-------- AUSZUG
Den Blick vom Haben aufs Sein richten. YOGA AKTUELL sprach mit dem Kirchenkritiker Eugen Drewermann über die schizophrene Logik des in der Finanzkrise propagierten Kaufrausches, die grundlegenden Unterschiede zwischen Religion und Politik und einen humanen Einsatz der Errungenschaften unserer Zivilisation
Gerade zu Zeiten der Wirtschafts- und Finanzkrise sind wir heute besonders aufgefordert, alles was wir tun und denken, zu hinterfragen und in die richtige Richtung zu lenken. Denn nur so können wir einen sinnvollen Beitrag dazu leisten, dass sich die Orientierung einer materialistisch ausgeprägten Gesellschaft vom Haben zum Sein verändert. Und nur so können wir noch ein paar Jahre hier auf diesem Planeten leben. Wenn wir bewusst, umsichtig und mitfühlend leben, können wir darauf hoffen, dass es, in welcher Form auch immer, gut mit uns weitergeht – und auch für die kommenden Generationen.
----------------
-------- GESAMMELTES MATERIAL
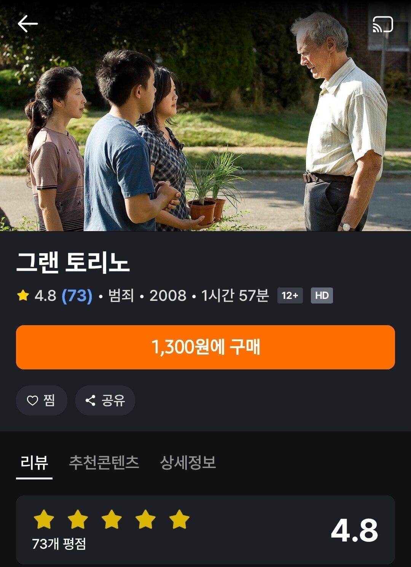This screenshot has width=411, height=567.
Task: Buy the movie with 1,300원에 구매
Action: (206, 347)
----------------
AUFGABEN:
(A) Stimmen die folgenden Aussagen mit dem Auszug überein? Beantworte jede mit Ja oder Nein und zitiere die entscheidenden Worte wörtlich. (i) Das Gespräch mit Eugen Drewermann führte YOGA AKTUELL. (ii) Eugen Drewermann wird als Wirtschaftswissenschaftler vorgestellt. (iii) Laut dem Auszug soll sich die Orientierung der Gesellschaft vom Sein zum Haben verändern.
(B) Wie müssen wir laut dem Auszug leben, damit wir hoffen können, dass es gut mit uns weitergeht?
(C) Gib den Auszug wörtlich wieder, beginnend mit „Den Blick vom“ und weiter bis einschließlich „die kommenden Generationen.“.

EINZELNE ANTWORTEN:
(A)
(i) Ja: „YOGA AKTUELL sprach mit dem Kirchenkritiker Eugen Drewermann“
(ii) Nein: „dem Kirchenkritiker Eugen Drewermann“
(iii) Nein: „vom Haben zum Sein verändert“

(B) Bewusst, umsichtig und mitfühlend.

(C)
Den Blick vom Haben aufs Sein richten. YOGA AKTUELL sprach mit dem Kirchenkritiker Eugen Drewermann über die schizophrene Logik des in der Finanzkrise propagierten Kaufrausches, die grundlegenden Unterschiede zwischen Religion und Politik und einen humanen Einsatz der Errungenschaften unserer Zivilisation
Gerade zu Zeiten der Wirtschafts- und Finanzkrise sind wir heute besonders aufgefordert, alles was wir tun und denken, zu hinterfragen und in die richtige Richtung zu lenken. Denn nur so können wir einen sinnvollen Beitrag dazu leisten, dass sich die Orientierung einer materialistisch ausgeprägten Gesellschaft vom Haben zum Sein verändert. Und nur so können wir noch ein paar Jahre hier auf diesem Planeten leben. Wenn wir bewusst, umsichtig und mitfühlend leben, können wir darauf hoffen, dass es, in welcher Form auch immer, gut mit uns weitergeht – und auch für die kommenden Generationen.